Mariés en communauté : puis-je racheter la part de mon mari (liquidation + maiso
Je suis mariée sous le régime de la communauté de biens et je sollicite des éclairages sur une situation immobilière complexe dans le cadre d'une liquidation judiciaire.
Historique du bien :
Acquisition en commun en 2009 d'un terrain constructible de 2 200 m²
Début de construction en 2012
À ce jour, maison inachevée (gros œuvre uniquement)
Situation actuelle :
Mon mari a fait l'objet de difficultés judiciaires en 2018, puis d'une liquidation judiciaire en 2023
Le bien dépend donc en partie de la procédure collective via le mandataire judiciaire
Problèmes constatés sur le bien :
Absence de garantie décennale sur le gros œuvre
Malfaçons importantes, notamment infiltrations d'eau dans le vide sanitaire
Non-conformités majeures au permis de construire :
Toiture terrasse au lieu d'une toiture à 4 pentes
Hauteur du bâtiment supérieure d'environ 1 mètre
Non-respect des règles d'urbanisme (limite de hauteur 4 m)

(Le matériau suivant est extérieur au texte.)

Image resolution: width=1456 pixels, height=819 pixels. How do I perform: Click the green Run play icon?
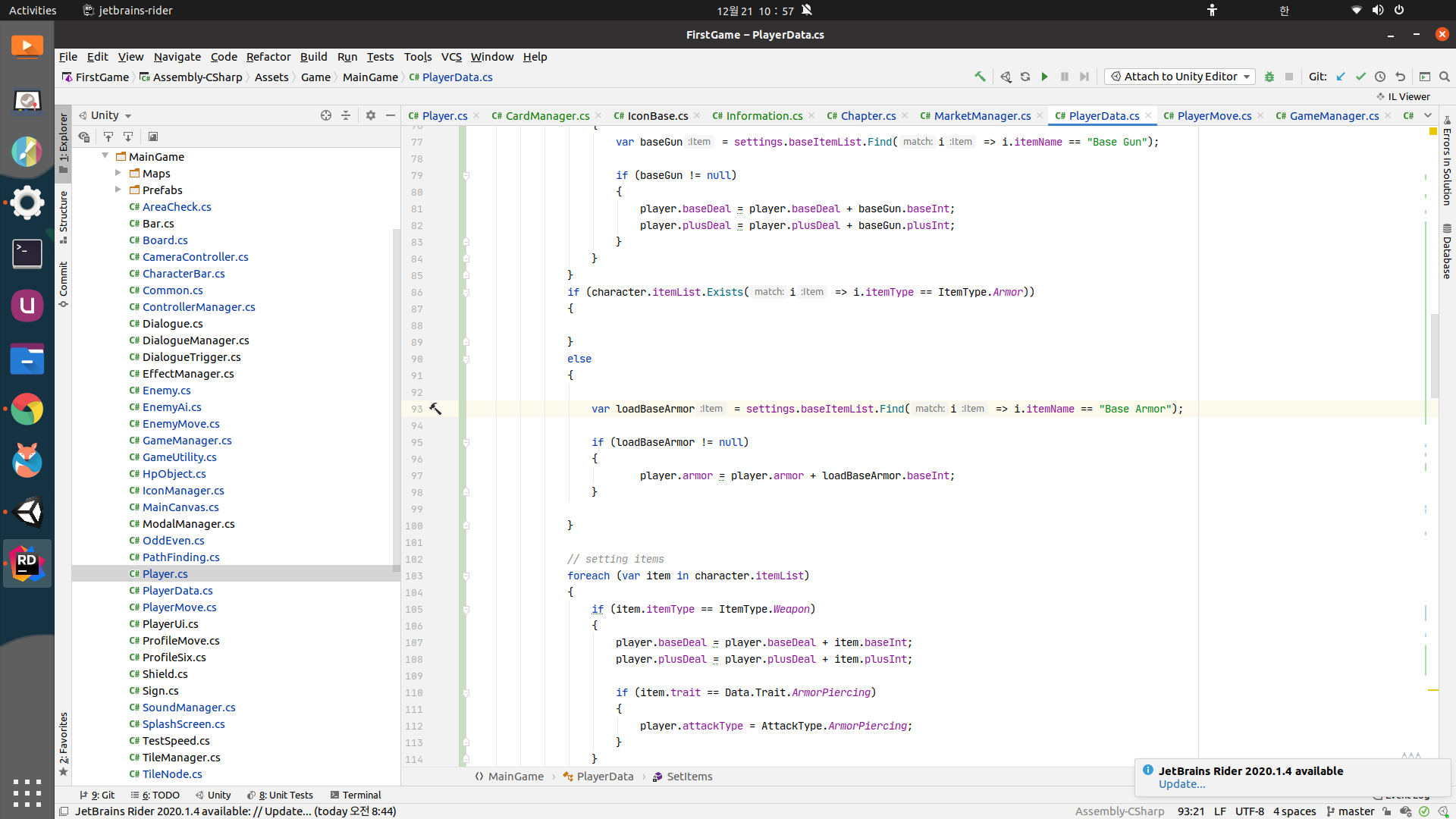click(1044, 77)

Aménagement d'un sous-sol en habitation non conforme
Tentative de vente :
Offre acceptée à 125 000 € en 2025
Audience prévue le 25 avril pour validation
Désistement de l'acquéreur, estimant que le bien nécessiterait des travaux très lourds, voire une démolition partielle ou totale
Points de blocage :
Aucune expertise officielle réalisée à ce jour à ma connaissance
Présence d'une hypothèque bancaire d'environ 45 000 €
Mes questions sont les suivantes :
Dans le cadre d'une liquidation judiciaire, ai-je la possibilité de racheter la part de mon mari sur ce bien indivis relevant de la communauté ?
Sur quelle base le mandataire judiciaire peut-il faire évaluer un bien présentant à la fois des malfaçons graves et des non-conformités administratives ?
En l'absence actuelle d'expertise, puis-je formuler une offre spontanée, par exemple à hauteur de 62 500 € (correspondant à 50 % de la précédente offre) ?
Quels recours ai-je si l'évaluation retenue ne tient pas compte des risques réels (urbanisme, démolition, absence de garanties, etc.) ?
Comment s'articule le paiement du prix avec l'hypothèque existante de 45 000 € ?
Je vous remercie par avance pour vos retours et analyses, notamment sur les aspects juridiques et pratiques.